Why a Dedicated Library?
Mechanistic interpretability requires more than a standard deep learning framework. We need to peer inside models during inference: read the residual stream at every layer, inspect attention patterns for every head, and intervene on activations mid-forward-pass to test causal hypotheses. Standard PyTorch models do not expose these internals in a convenient way. You can register hooks manually, but doing so for dozens of components across dozens of layers quickly becomes unwieldy.
TransformerLens solves this by providing a clean, purpose-built interface for MI research. It wraps transformer language models with hooks at every intermediate computation, letting researchers focus on interpretability questions rather than engineering boilerplate.
History
TransformerLens was created by Neel Nanda in 2022, originally under the name EasyTransformer. At the time, there was no straightforward open-source way to dig into model internals and reverse-engineer learned algorithms. EasyTransformer provided a single, consistent interface for loading transformer models and accessing their internals. The library was later renamed to TransformerLens to better reflect its purpose: a lens for looking inside transformers. It is now maintained by Bryce Meyer and the open-source community, and supports over 50 model architectures.
TransformerLens became the de facto standard for MI research. The naming conventions it introduced (blocks.0.attn.W_Q, hook_resid_pre, etc.) appear in virtually every mechanistic interpretability paper and blog post. Understanding TransformerLens vocabulary is, in practice, a prerequisite for reading the MI literature.
Design Philosophy
TransformerLens reimplements transformer architectures from scratch rather than wrapping HuggingFace models directly. This is a deliberate choice with important tradeoffs.
Why reimplement? Standard HuggingFace implementations are optimized for inference speed, not interpretability. They fuse operations, use efficient attention kernels, and do not expose intermediate computations. TransformerLens separates every step: the query, key, and value projections are distinct; the attention pattern computation is separate from the value-weighted sum; the residual stream before and after each component is accessible. Every intermediate result gets a named HookPoint where you can read or modify the activation.This reimplementation means TransformerLens loads pretrained weights from HuggingFace but runs them through its own forward pass. The outputs should be numerically identical (up to floating-point precision), but the internal computation graph is structured differently. Occasionally small numerical discrepancies arise from differences in operation ordering or precision handling.

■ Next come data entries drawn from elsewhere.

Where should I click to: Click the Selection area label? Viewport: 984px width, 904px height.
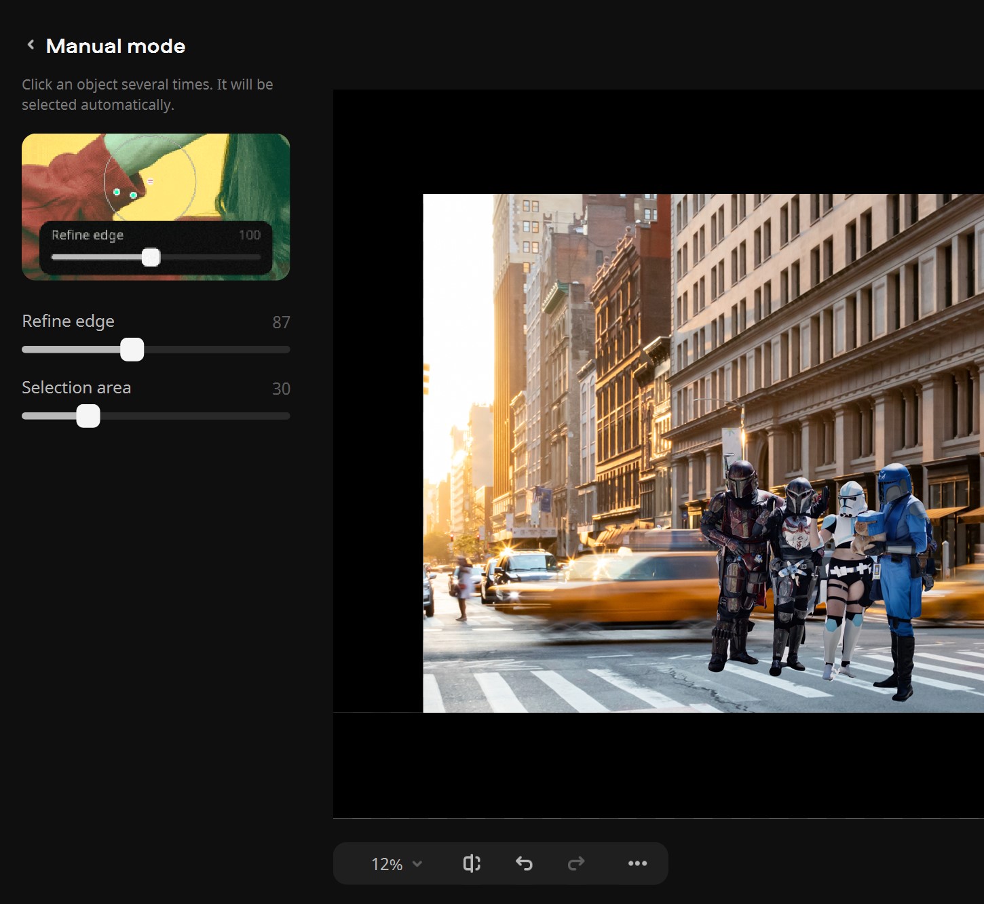pos(76,387)

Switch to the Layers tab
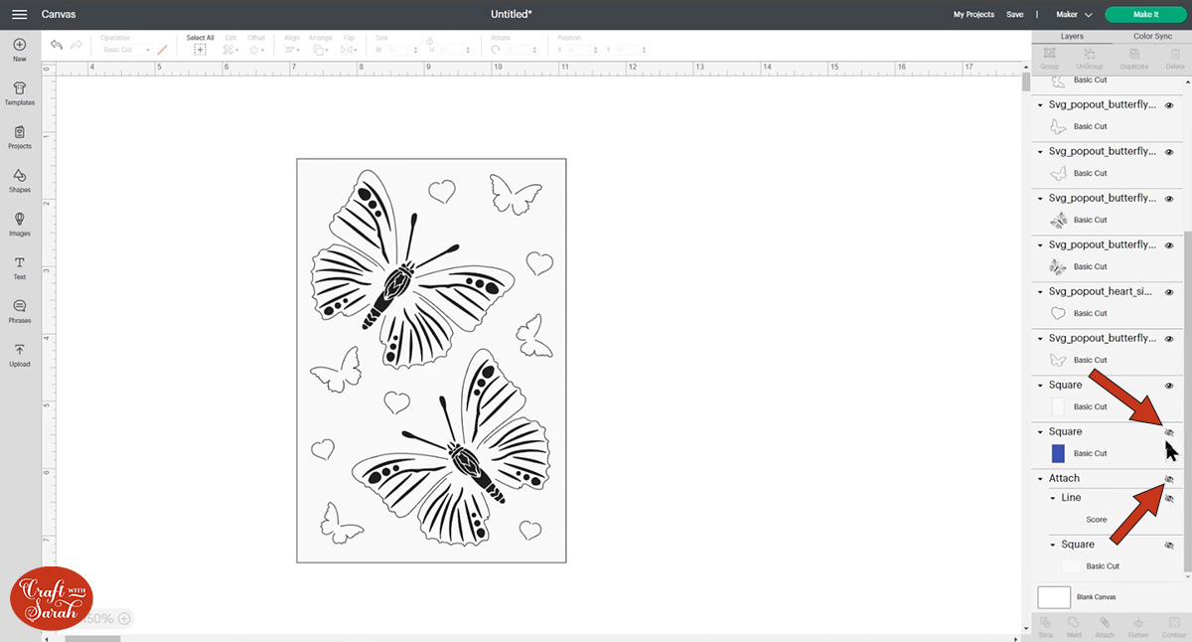[1072, 36]
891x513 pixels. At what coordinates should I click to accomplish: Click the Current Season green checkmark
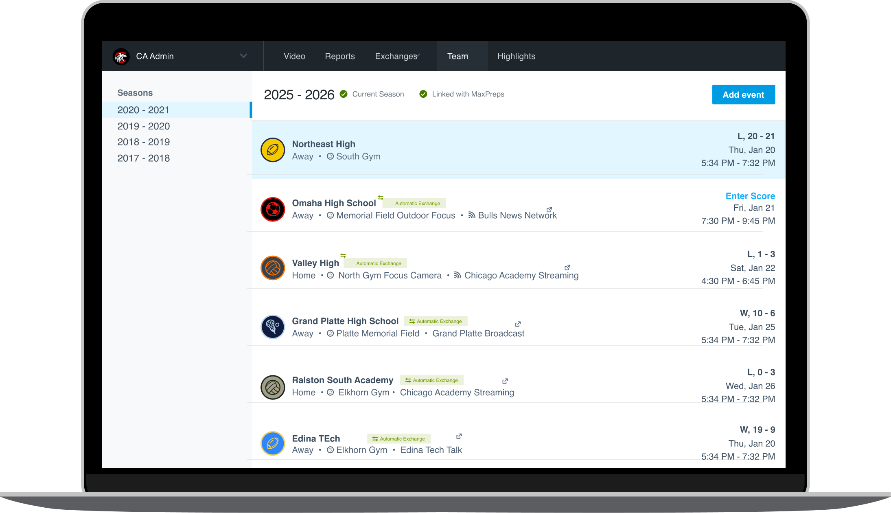(x=344, y=94)
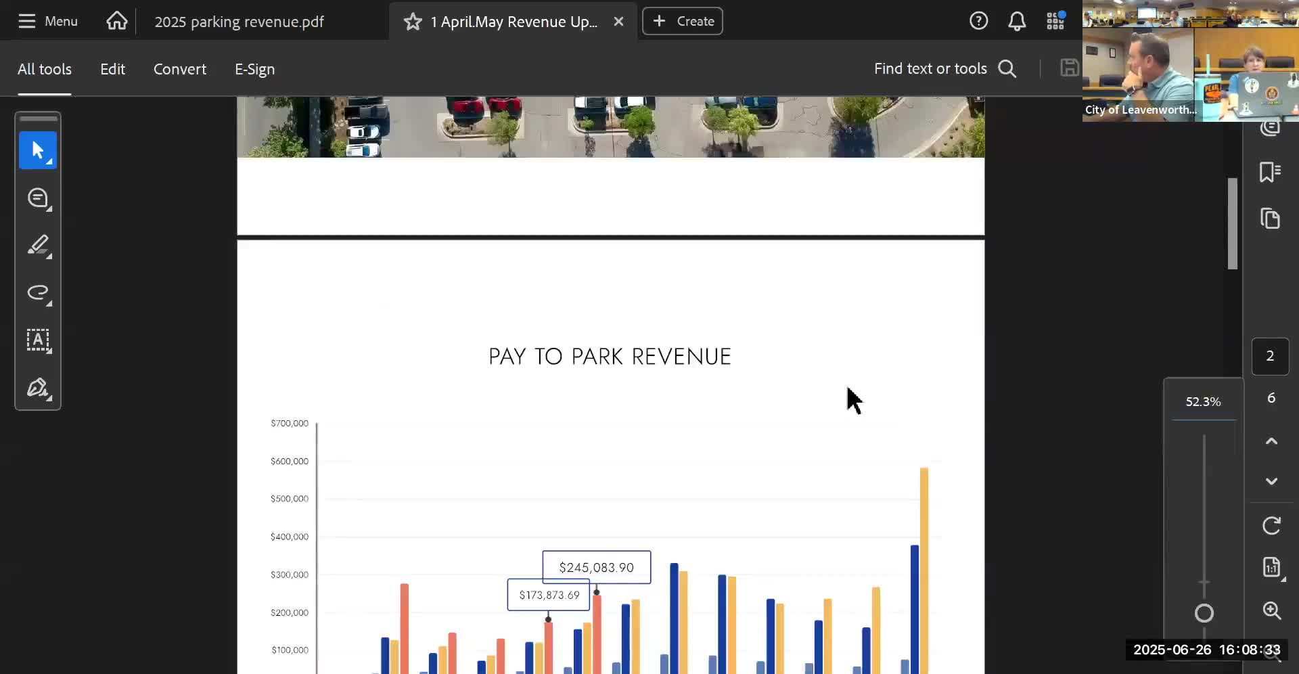1299x674 pixels.
Task: Open the E-Sign option
Action: (254, 69)
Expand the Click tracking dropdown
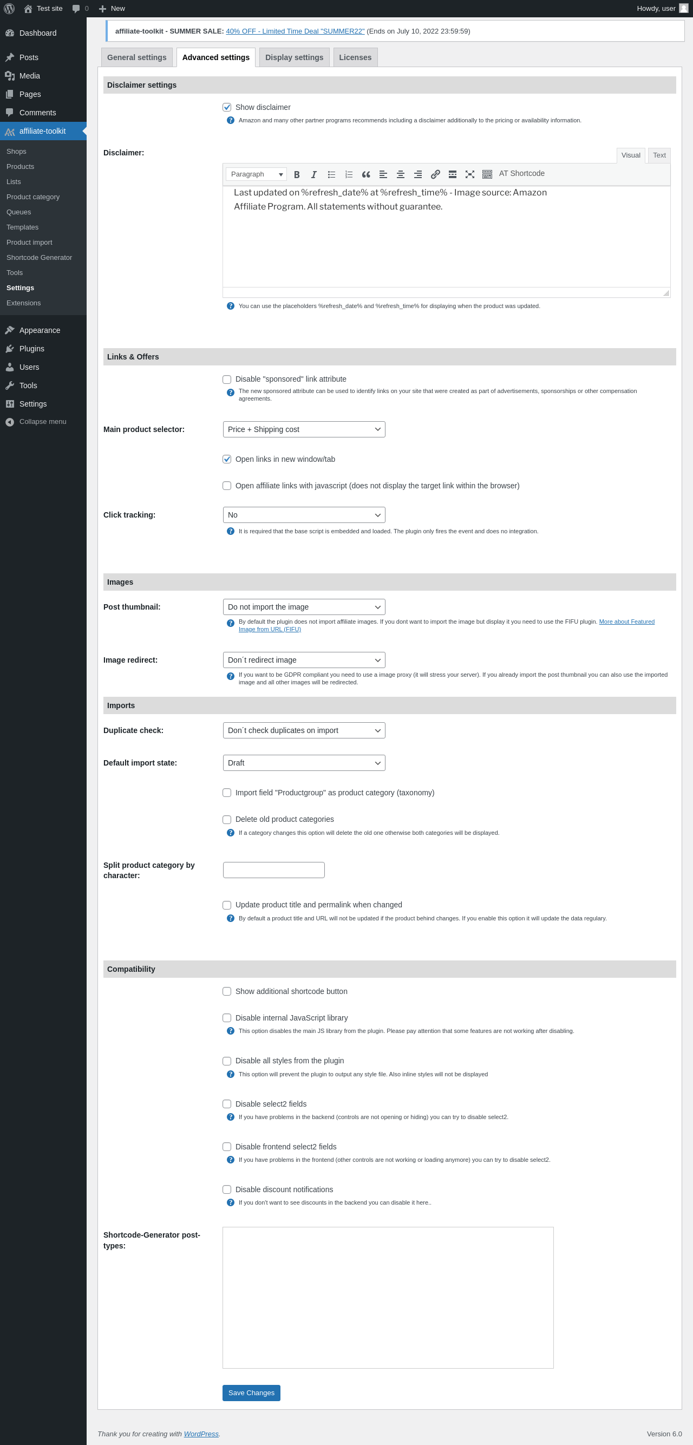Screen dimensions: 693x1445 point(304,515)
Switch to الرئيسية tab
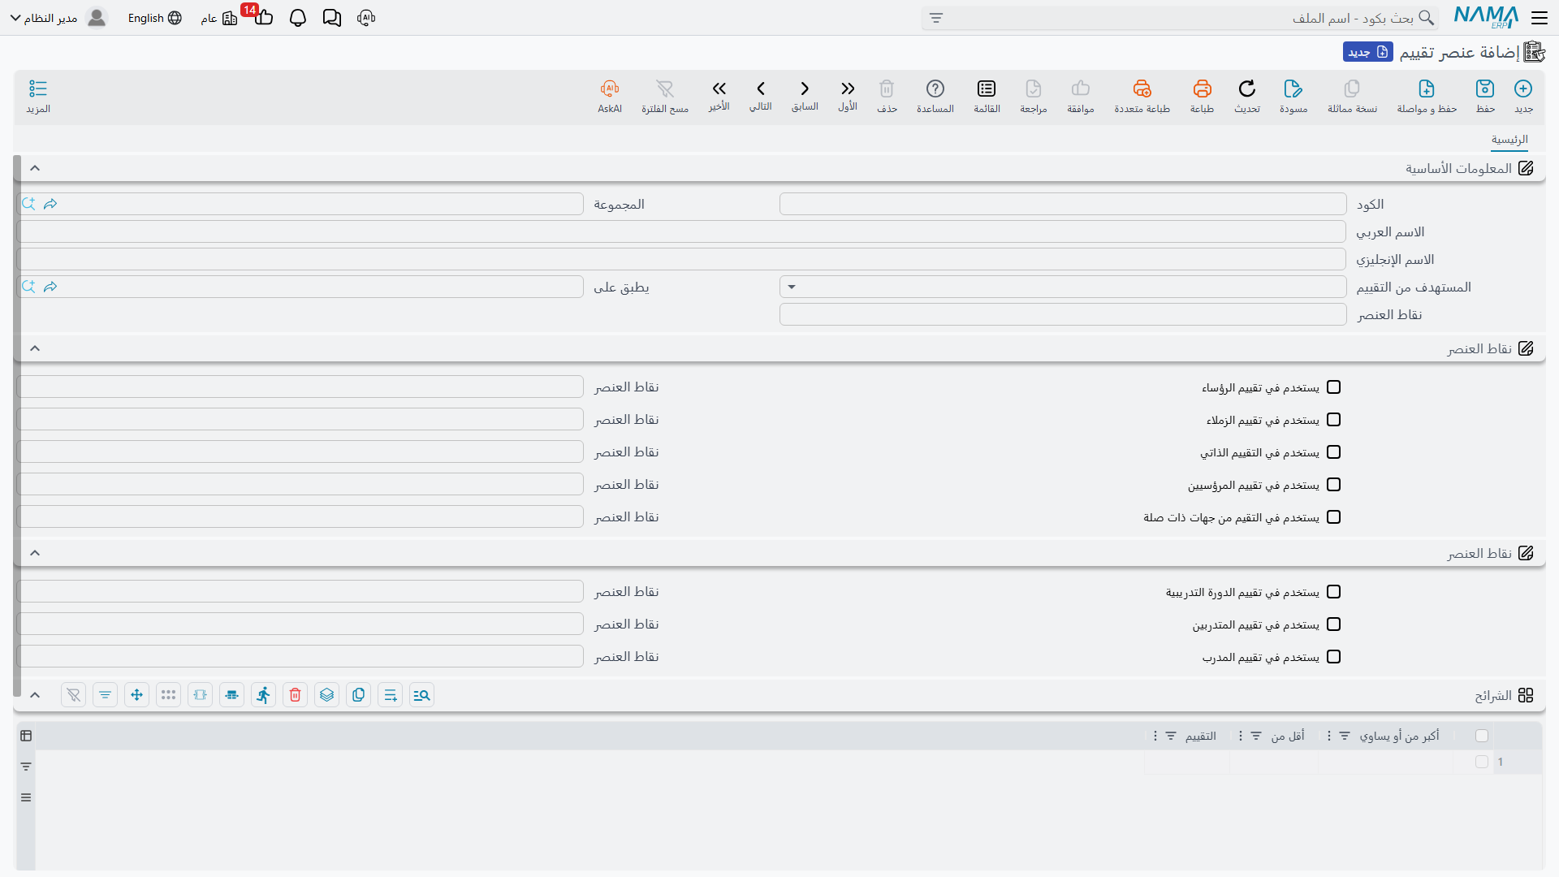1559x877 pixels. pyautogui.click(x=1509, y=140)
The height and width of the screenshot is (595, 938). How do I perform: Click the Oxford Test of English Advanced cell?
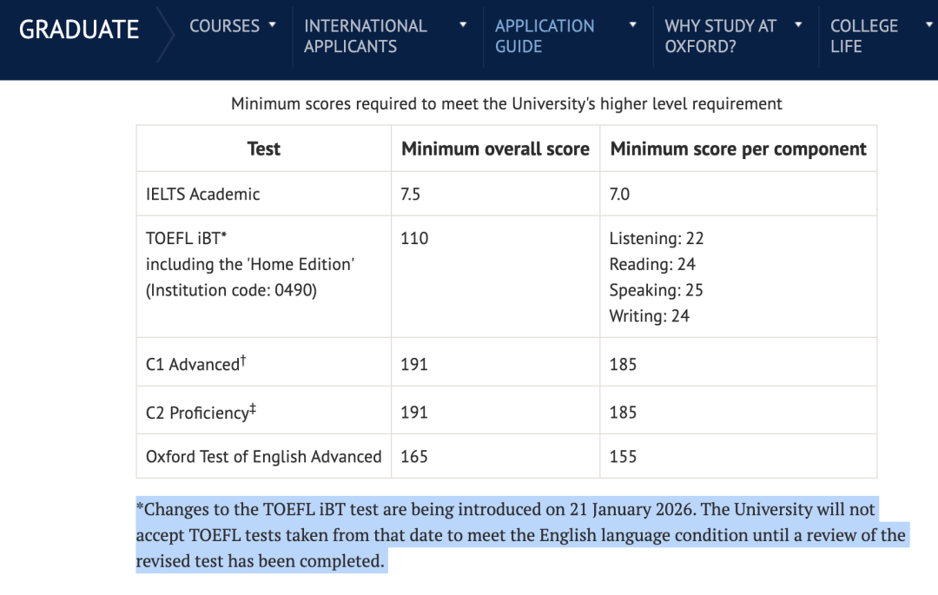point(263,456)

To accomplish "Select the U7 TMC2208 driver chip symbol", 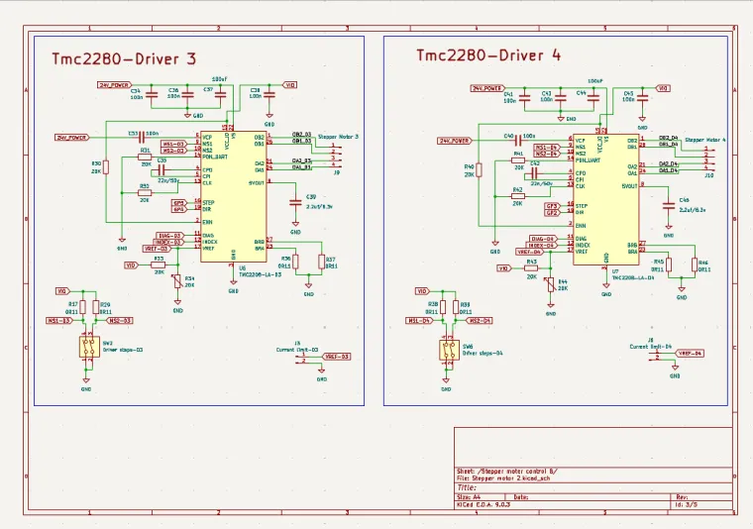I will click(x=605, y=198).
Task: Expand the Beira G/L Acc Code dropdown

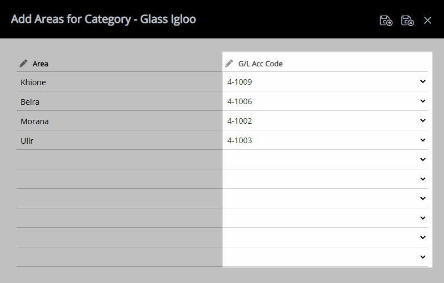Action: click(x=423, y=101)
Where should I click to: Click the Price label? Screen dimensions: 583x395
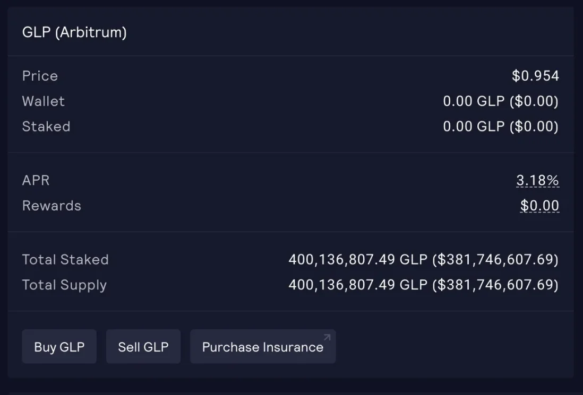coord(40,76)
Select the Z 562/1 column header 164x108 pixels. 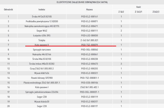coord(138,12)
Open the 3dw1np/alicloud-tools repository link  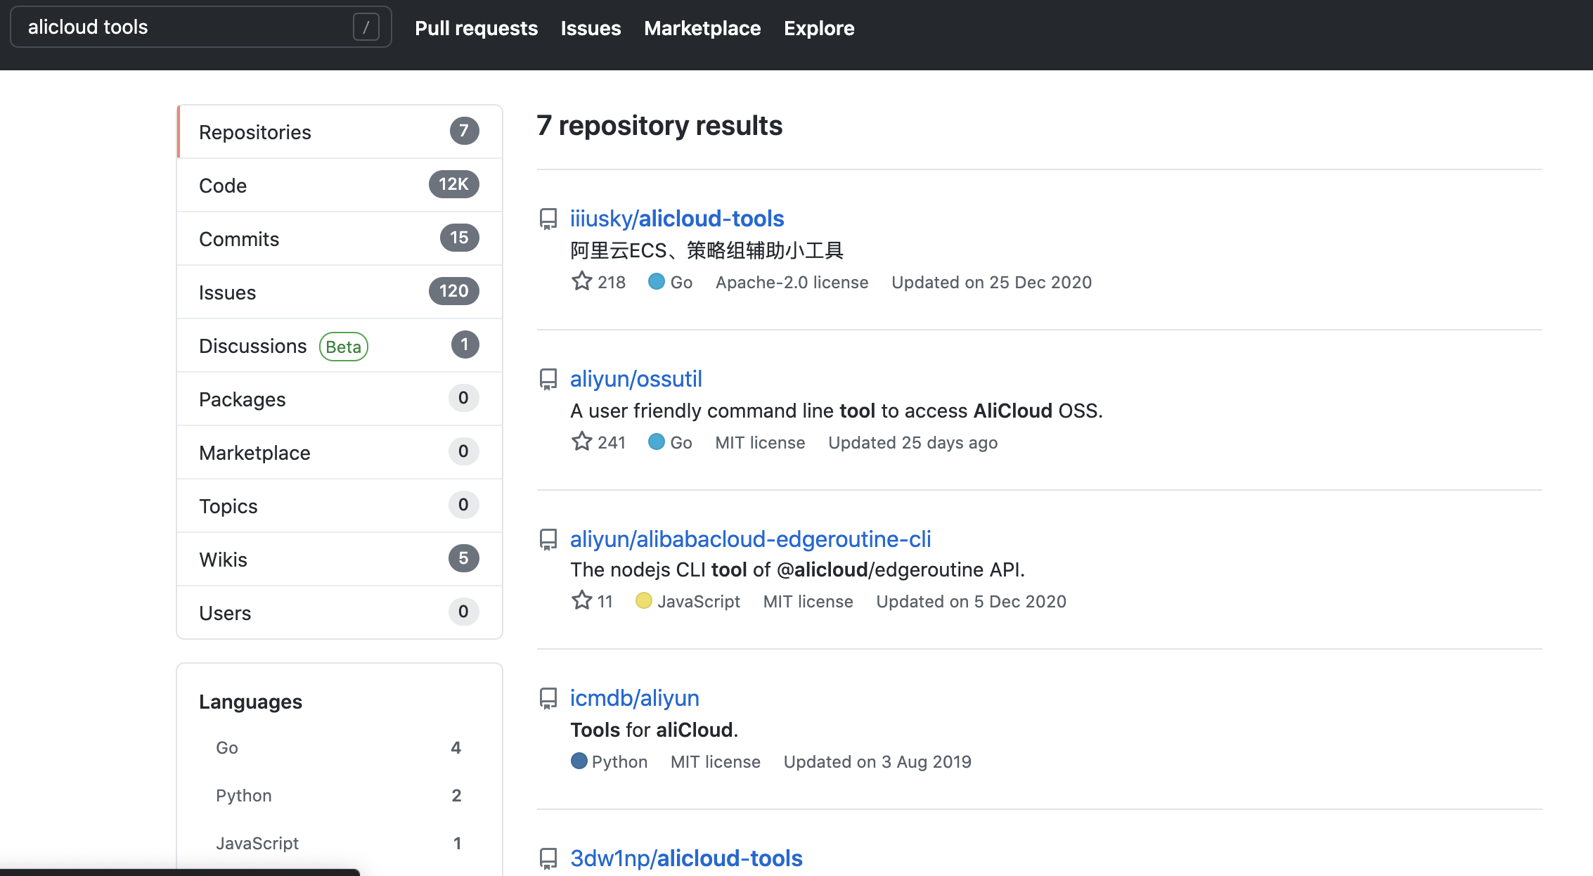click(x=686, y=858)
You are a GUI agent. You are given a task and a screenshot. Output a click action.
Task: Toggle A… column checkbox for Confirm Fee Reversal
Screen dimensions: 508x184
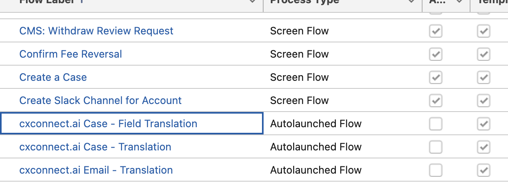pos(436,54)

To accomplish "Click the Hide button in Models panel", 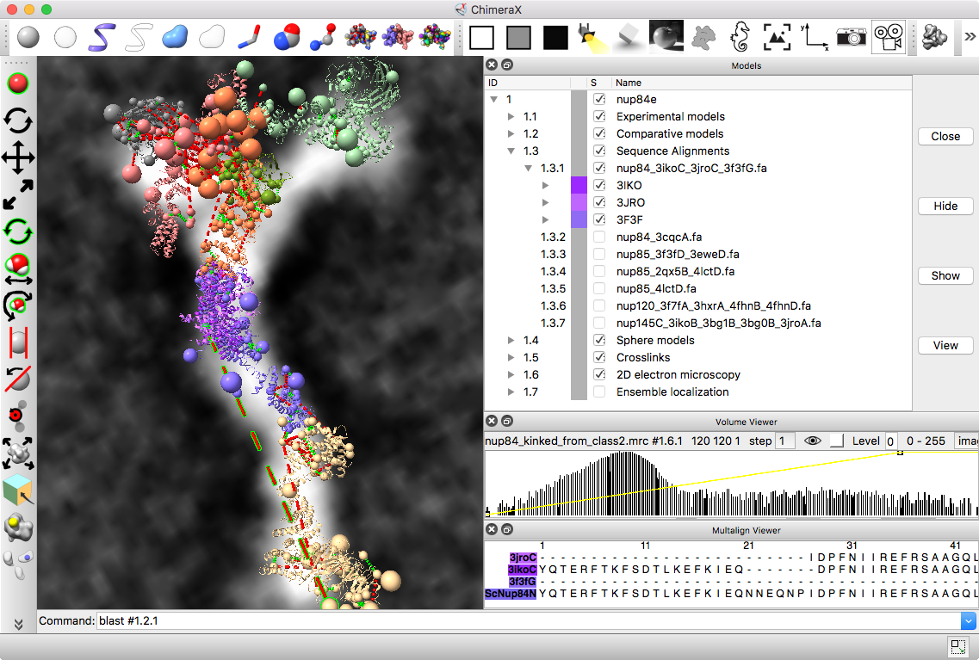I will (x=945, y=207).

The tradeoff. Every new model architecture must be manually added to TransformerLens. When Meta releases a new Llama variant or Google releases a new Gemma version, someone needs to write the conversion code. This creates a lag between model release and TransformerLens support, and limits coverage to architectures that the community has prioritized. We will see in the next article how nnsight and nnterp take a different approach to this problem.
Core Abstractions
TransformerLens is built around three key abstractions that make MI research practical.
HookPoints
A HookPoint is a named location in the model where you can intercept activations. Every intermediate computation has one: after each attention head, after each MLP, at each residual stream state, and more. HookPoints are named with a consistent scheme:
| HookPoint Name | What It Captures |
|---|---|
hook_embed |
Token embeddings |
blocks.{L}.hook_resid_pre |
Residual stream before layer L |
blocks.{L}.attn.hook_pattern |
Attention patterns at layer L |
blocks.{L}.attn.hook_result |
Output of all attention heads at layer L |
blocks.{L}.hook_mlp_out |
MLP output at layer L |
blocks.{L}.hook_resid_post |
Residual stream after layer L |
This naming convention has become the shared vocabulary of the MI community. When a paper refers to "the residual stream at layer 6," in code that is cache["blocks.6.hook_resid_pre"].
The Activation Cache
The activation cache is a dictionary that stores every intermediate activation from a single forward pass. You fill it with one call:
logits, cache = model.run_with_cache(tokens)
After this, cache contains every HookPoint's activation. You can inspect the attention pattern of head 3 in layer 5:
pattern = cache["blocks.5.attn.hook_pattern"][:, 3] # [batch, dest, src]
Or read the residual stream at layer 8:
resid = cache["blocks.8.hook_resid_pre"] # [batch, pos, d_model]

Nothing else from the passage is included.